- Born: October 28, 1956 (age 69) Chicago, United States
- Education: University of Chicago
- Awards: Hans A. Bethe Prize 2018
- Scientific career
- Fields: Cosmology, Big Bang nucleosynthesis
- Workplaces: University of Minnesota
- Doctoral advisor: David Schramm

= Keith Olive =

American theoretical physicist (born 1956)

Keith Alison Olive (born 1956) is an American theoretical physicist, and director at the William I Fine Theoretical Physics Institute, University of Minnesota, specializing in particle physics and cosmology. His main topics of research are: big bang nucleosynthesis, which is an explanation of the origin of the light element isotopes through ^{7}Li; particle dark matter; big bang baryogenesis, which is an explanation of the matter-antimatter asymmetry observed in nature; and inflation which is a theory constructed to resolve many outstanding problems in standard cosmology.

==Education and career==
Olive received in 1978 a bachelor's degree in mathematics from the University of Chicago and a master's degree in physics in the same year and in 1981 a PhD in physics. His dissertation dealt with cosmology and particle physics. In 1982/83 he was at CERN (working with John Ellis). There Olive began his research on supersymmetry.

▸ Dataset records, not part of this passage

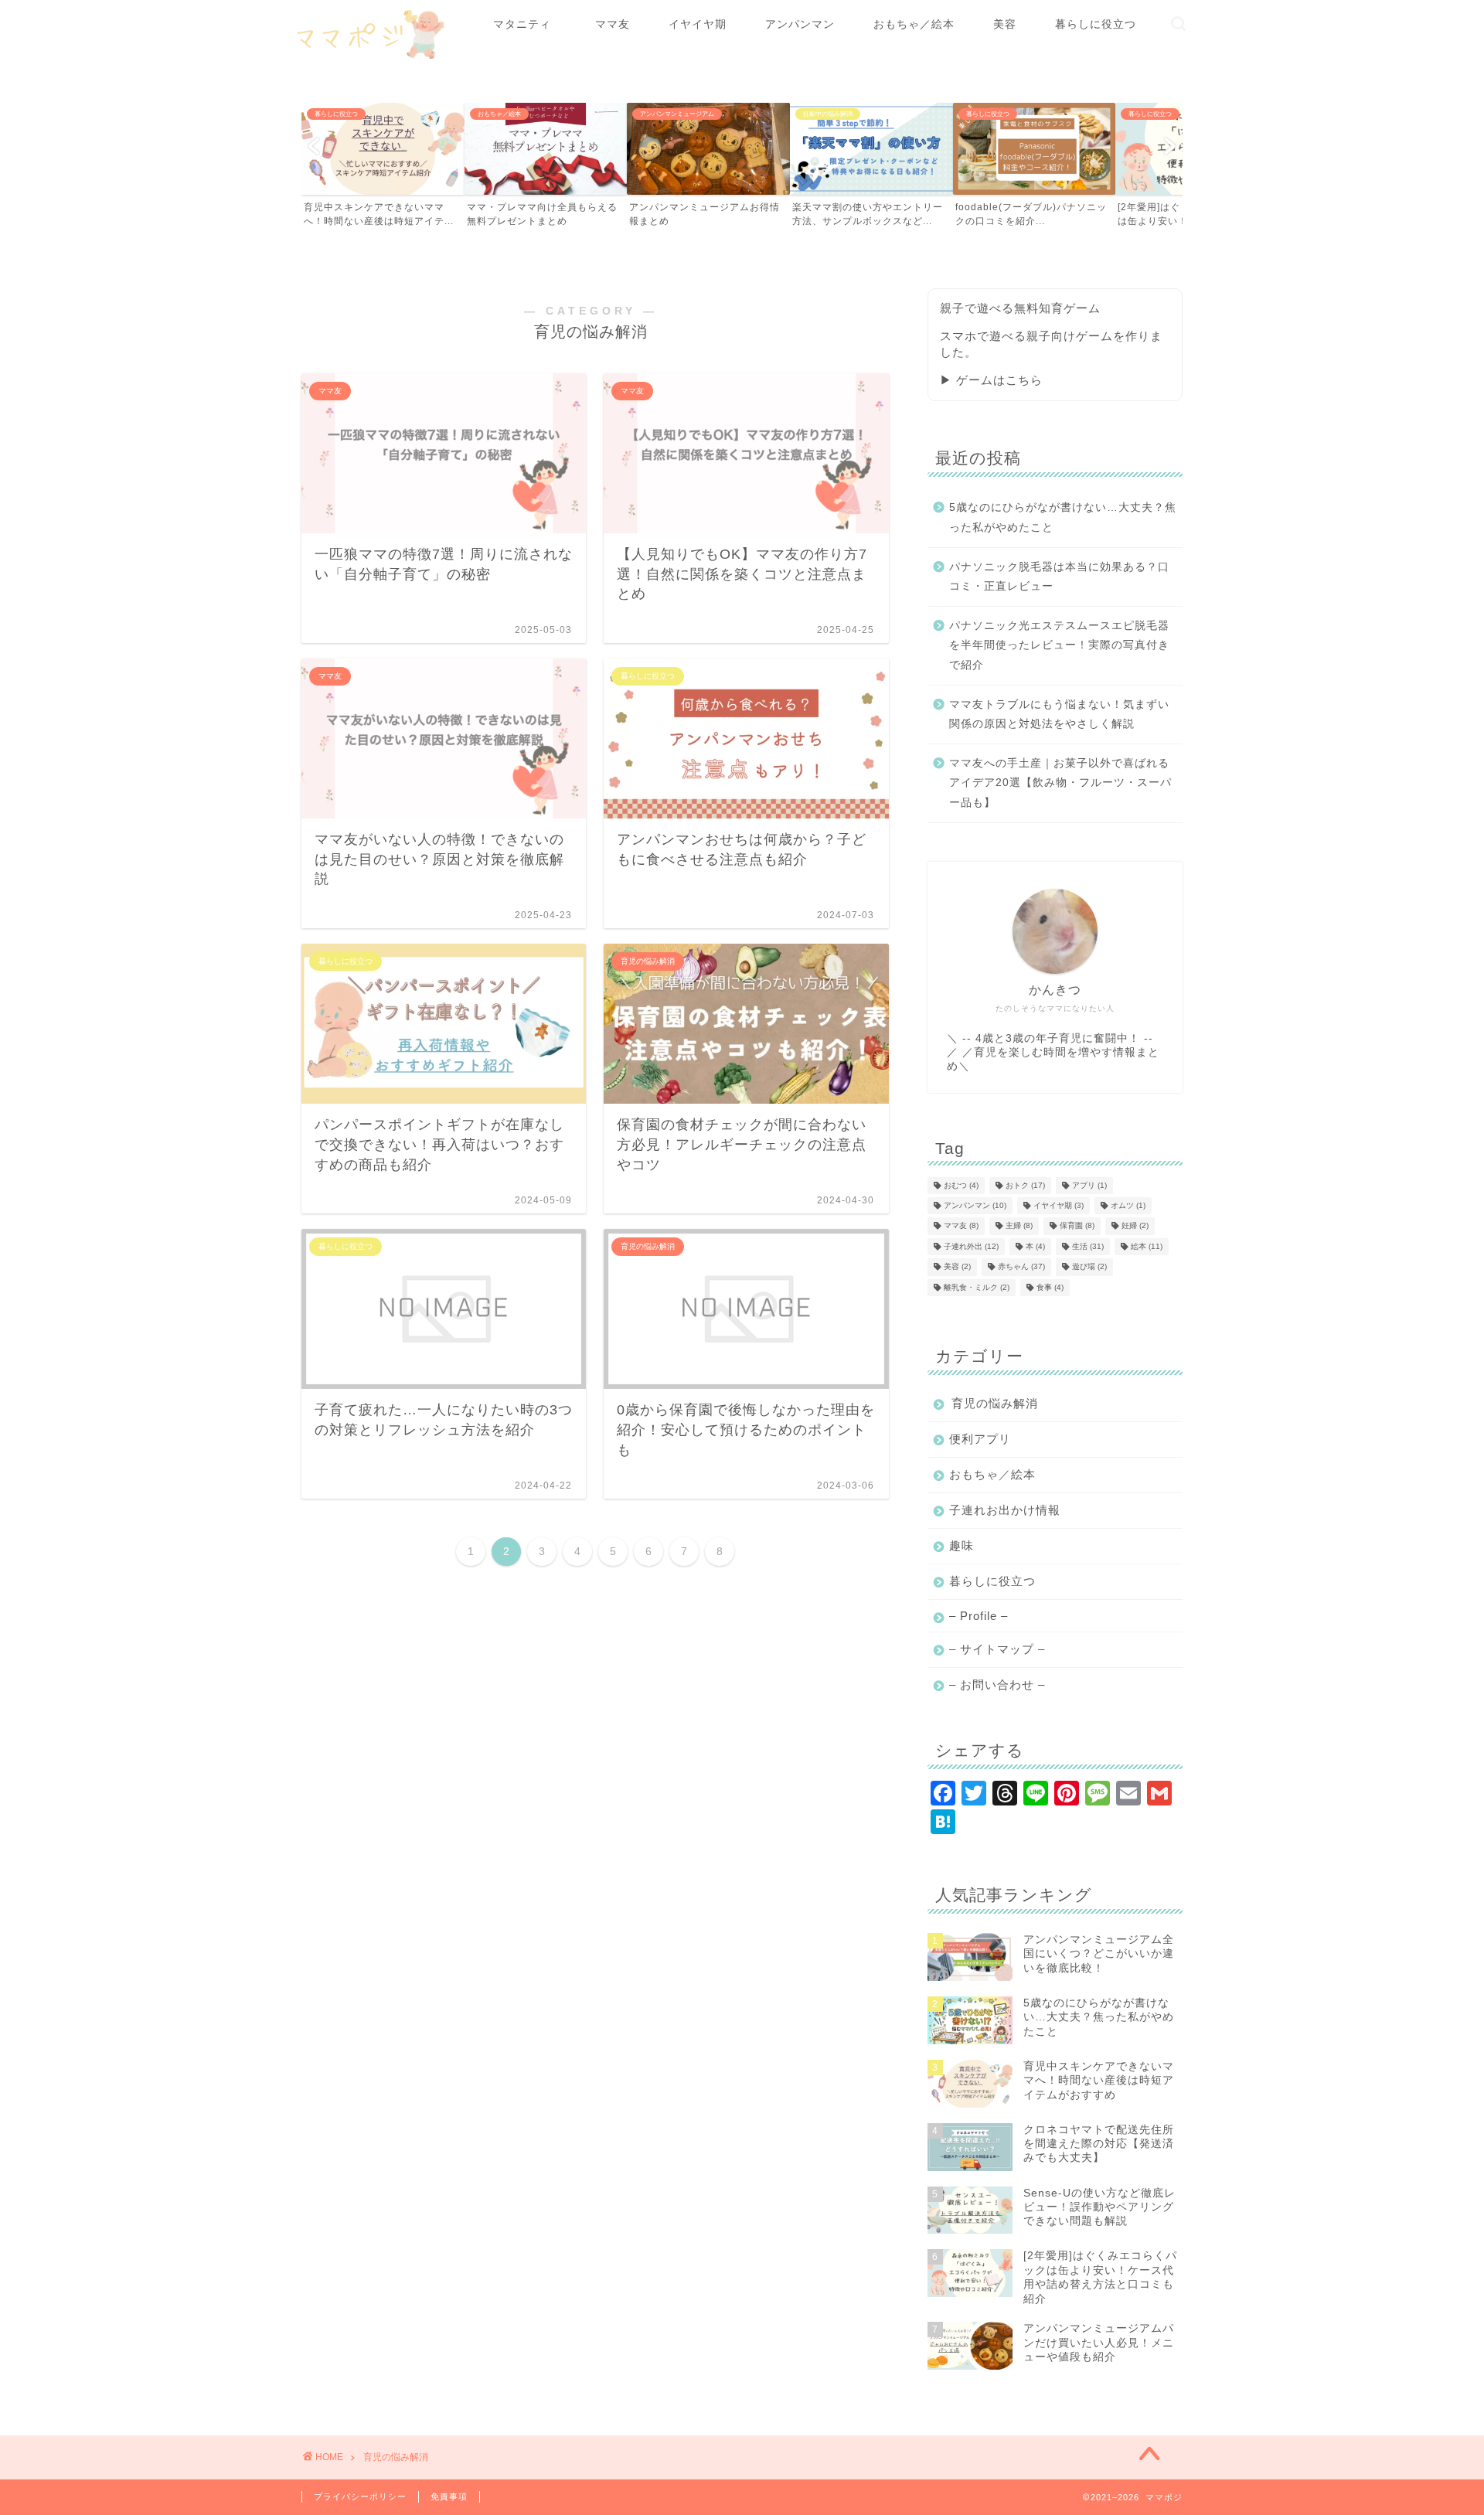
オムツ (1128, 1205)
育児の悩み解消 (994, 1403)
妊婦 (1135, 1226)
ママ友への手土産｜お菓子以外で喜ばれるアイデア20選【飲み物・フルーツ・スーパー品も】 (1060, 782)
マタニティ (528, 24)
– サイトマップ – (997, 1649)
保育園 (1077, 1226)
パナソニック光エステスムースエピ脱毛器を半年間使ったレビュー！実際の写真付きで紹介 (1059, 645)
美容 (1004, 24)
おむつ (961, 1185)
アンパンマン (800, 24)
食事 (1050, 1287)
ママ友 (612, 24)
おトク (1025, 1185)
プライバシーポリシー (360, 2496)
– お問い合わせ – (997, 1684)
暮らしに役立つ (1095, 24)
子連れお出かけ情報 (1004, 1509)
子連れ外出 (971, 1246)
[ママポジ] (371, 74)
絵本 (1146, 1246)
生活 (1088, 1246)
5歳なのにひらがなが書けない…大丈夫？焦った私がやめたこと (1062, 517)
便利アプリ (980, 1438)
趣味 (961, 1545)
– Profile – (978, 1615)
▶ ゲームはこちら (991, 379)
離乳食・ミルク (976, 1287)
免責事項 (449, 2496)
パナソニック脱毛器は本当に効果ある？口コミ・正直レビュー (1059, 577)
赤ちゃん (1021, 1267)
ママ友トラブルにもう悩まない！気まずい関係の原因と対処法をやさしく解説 (1059, 714)
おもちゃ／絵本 (914, 24)
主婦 (1019, 1226)
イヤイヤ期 (698, 24)
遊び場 (1089, 1267)
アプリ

Olive is a professor at the University of Minnesota, where in 1998 he became McKnight University Professor. At the Fine Theoretical Physics Institute, he was the director from 1999 to 2005 and again from 2013 to 2019.

== Honors and awards ==
Olive was the 2018 Hans A. Bethe Prize Recipient; elected a fellow of the American Physical Society in 2003;
 awarded the National Science Foundation Young Investigator Award for the years 1987–1994; elected University of Minnesota Distinguished McKnight Professor 1998–present; and granted the George W. Taylor Award for distinguished Research in 1988 by the College of Science and Engineering at the University of Minnesota.

== Publications ==
He is one of the editors of a book, Inner Space/Outer Space, The University of Chicago Press (1986) and a number of journal articles. His most cited article, cited 2,357 times according to Google Scholar is "Supersymmetric relics from the big bang".